Abstract
Background: Retaining doctors in rural areas is a challenge in Bangladesh. In this study, we analyzed three rural
retention policies: career development programs, compulsory services, and schools outside major cities – in terms of
context, contents, actors, and processes.
Methods: Series of group discussions between policy-makers and researchers prompted the selection of policy areas,
which were analyzed using the policy triangle framework. We conducted document and literature reviews (1971-2013),
key informant interviews (KIIs) with relevant policy elites (n=11), and stakeholder analysis/position-mapping.
Results: In policy-1, we found, applicants with relevant expertise were not leveraged in recruitment, promotions were
often late and contingent on post-graduation. Career tracks were porous and unplanned: people without necessary
expertise or experience were deployed to high positions by lateral migration from unrelated career tracks or ministries,
as opposed to vertical promotion. Promotions were often politically motivated. In policy-2, females were not ensured to
stay with their spouse in rural areas, health bureaucrats working at district and sub-district levels relaxed their monitoring
for personal gain or political pressure. Impractical rural posts were allegedly created to graft money from applicants in
exchange for recruitment assurance. Compulsory service was often waived for political affiliates. In policy-3, we found
an absence of clear policy documents obligating establishment of medical colleges in rural areas. These were established
based on political consideration (public sector) or profit motives (private sector).
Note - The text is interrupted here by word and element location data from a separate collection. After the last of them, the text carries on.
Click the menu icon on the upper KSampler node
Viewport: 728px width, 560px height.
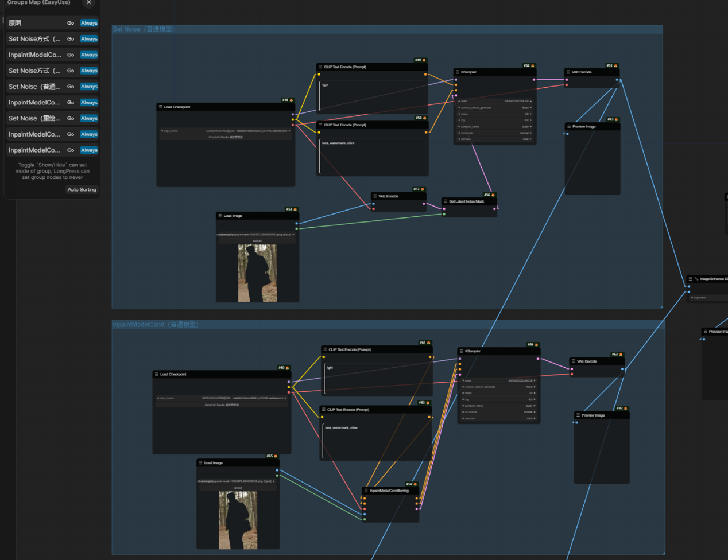point(457,72)
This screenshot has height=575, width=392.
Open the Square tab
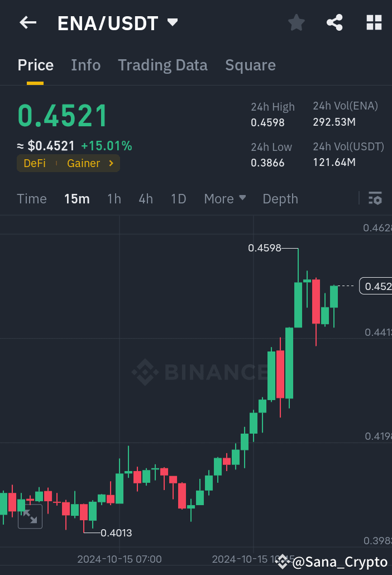[250, 65]
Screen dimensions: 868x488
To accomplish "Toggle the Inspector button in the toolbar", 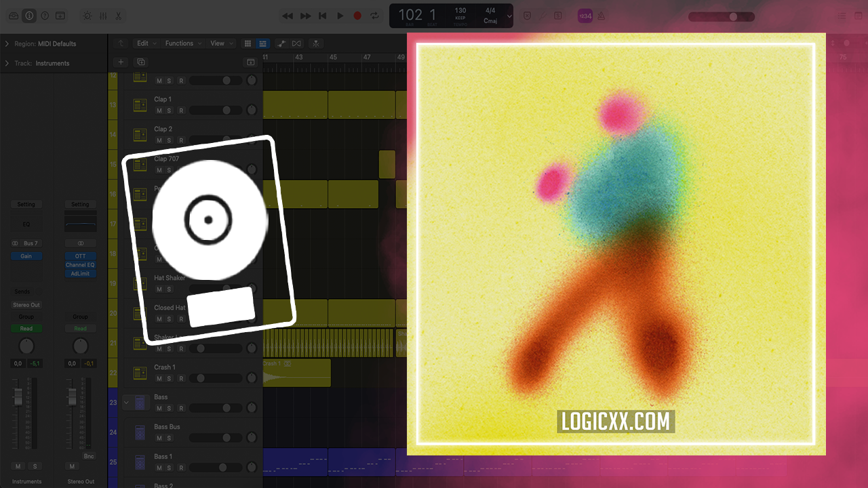I will [29, 16].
Conclusion: Four cross-cutting themes were identified: lack of proper systems or policies, vested interest or corruption,
undue political influence, and imbalanced power and position of some stakeholders. Based on findings, we recommend,
in policy-1, applicants with relevant expertise to be recruited; recruitment should be quick, customized, and transparent;
career tracks (General Health Service, Medical Teaching, Health Administration) must be clearly defined, distinct, and
respected. In policy-2, facilities must be ensured prior to postings, female doctors should be prioritized to stay with the
spouse, field bureaucrats should receive non-practising allowance in exchange of strict monitoring, and no political
interference in compulsory service is assured. In policy-3, specific policy guidelines should be developed to establish
rural medical colleges. Political commitment is a key to rural retention of doctors.